The output is now processed through knitr, but I'm not sure at which point in the toolchain I could intervene and add colour based on the relative size of the values.
You can use the latex function, in the Hmisc package.
# Example shamelessly copied from http://www.karlin.mff.cuni.cz/~kulich/vyuka/Rdoc/harrell-R-latex.pdf
cat('
\\documentclass{article}
\\usepackage[table]{xcolor}
\\begin{document}
<<results=tex>>=
library(Hmisc)
d <- head(iris)
cellTex <- matrix(rep("", nrow(d) * ncol(d)), nrow=nrow(d))
cellTex[2,2] <- "cellcolor{red}"
cellTex[2,3] <- "color{red}"
cellTex[5,1] <- "rowcolor{yellow}"
latex(d, file = "", cellTexCmds = cellTex, rowname=NULL)
#
\\end{document}',
file="tmp.Rnw" )
Sweave("tmp.Rnw")
library(utils)
texi2pdf("tmp.tex")
To generate latex tables from R objects, you can use the xtable package. It is available on CRAN, take a look at the documentation. To get the color in the table, use the color latex package. Some example code:
library(xtable)
n = 100
cat_country = c("NL","BE","HU")
cat_prim = c("primary","secondary","tertiary")

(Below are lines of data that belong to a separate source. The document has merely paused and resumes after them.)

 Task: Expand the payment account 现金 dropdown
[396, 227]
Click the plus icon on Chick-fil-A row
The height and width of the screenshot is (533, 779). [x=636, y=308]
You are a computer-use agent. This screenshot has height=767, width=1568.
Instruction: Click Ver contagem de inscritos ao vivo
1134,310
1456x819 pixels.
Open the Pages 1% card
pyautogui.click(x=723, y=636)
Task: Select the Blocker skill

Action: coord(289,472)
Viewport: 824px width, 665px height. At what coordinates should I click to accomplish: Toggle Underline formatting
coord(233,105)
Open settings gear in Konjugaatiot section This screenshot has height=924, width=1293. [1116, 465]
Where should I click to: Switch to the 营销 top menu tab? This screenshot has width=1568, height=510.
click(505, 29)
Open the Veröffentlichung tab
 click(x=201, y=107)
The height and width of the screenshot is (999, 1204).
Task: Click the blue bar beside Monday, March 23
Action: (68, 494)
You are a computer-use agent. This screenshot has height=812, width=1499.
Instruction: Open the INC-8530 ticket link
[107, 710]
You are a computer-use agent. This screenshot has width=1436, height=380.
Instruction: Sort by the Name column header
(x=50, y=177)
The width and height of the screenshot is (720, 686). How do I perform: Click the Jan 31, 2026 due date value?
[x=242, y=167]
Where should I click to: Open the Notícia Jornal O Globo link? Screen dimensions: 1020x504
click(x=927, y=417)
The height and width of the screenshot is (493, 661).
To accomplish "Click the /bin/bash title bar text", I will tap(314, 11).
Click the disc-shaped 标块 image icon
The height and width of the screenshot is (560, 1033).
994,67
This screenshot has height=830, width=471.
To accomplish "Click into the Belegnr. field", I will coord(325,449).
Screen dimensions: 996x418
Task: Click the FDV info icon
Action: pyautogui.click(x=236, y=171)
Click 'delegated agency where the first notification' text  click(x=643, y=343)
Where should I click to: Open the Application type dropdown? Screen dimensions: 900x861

dat = data.frame(country = sample(cat_country, n, replace = TRUE),
prim = sample(cat_prim, n, replace = TRUE))
ftable_dat = ftable(dat)
## Make latex table:
latex_table = xtable(as.table(ftable_dat))
To get what you want I made the following hack (ugly one). The trick is to print the xtable object and than edit that:
latex_table = within(latex_table, {
# browser()
primary = ifelse(primary > 12, sprintf("\\textbf{%s}", primary), primary)
#primary = sub("\\{", "{", primary)
})
printed_table = print(latex_table)
printed_table = sub("backslash", "\\", printed_table)
printed_table = sub("\\\\}", "}", printed_table)
printed_table = sub("\\\\\\{", "{", printed_table)
printed_table = sub("\\$", "\\", printed_table)
printed_table = sub("\\$", "\\", printed_table)
cat(printed_table)
Which leads to:
% latex table generated in R 2.14.1 by xtable 1.6-0 package
% Thu Feb 16 13:10:55 2012
\begin{table}[ht]
\begin{center}
\begin{tabular}{rrrr}
\hline
& primary & secondary & tertiary \\
\hline
BE & 10 & 5 & 11 \\
HU & \textbf{13} & 13 & 8 \\
NL & 11 & 17 & 12 \\
\hline
\end{tabular}
\end{center}
\end{table}
This example makes a number in the primary category bold, but it can work for colorization just as easily. Maybe someone else has a more elegant solution?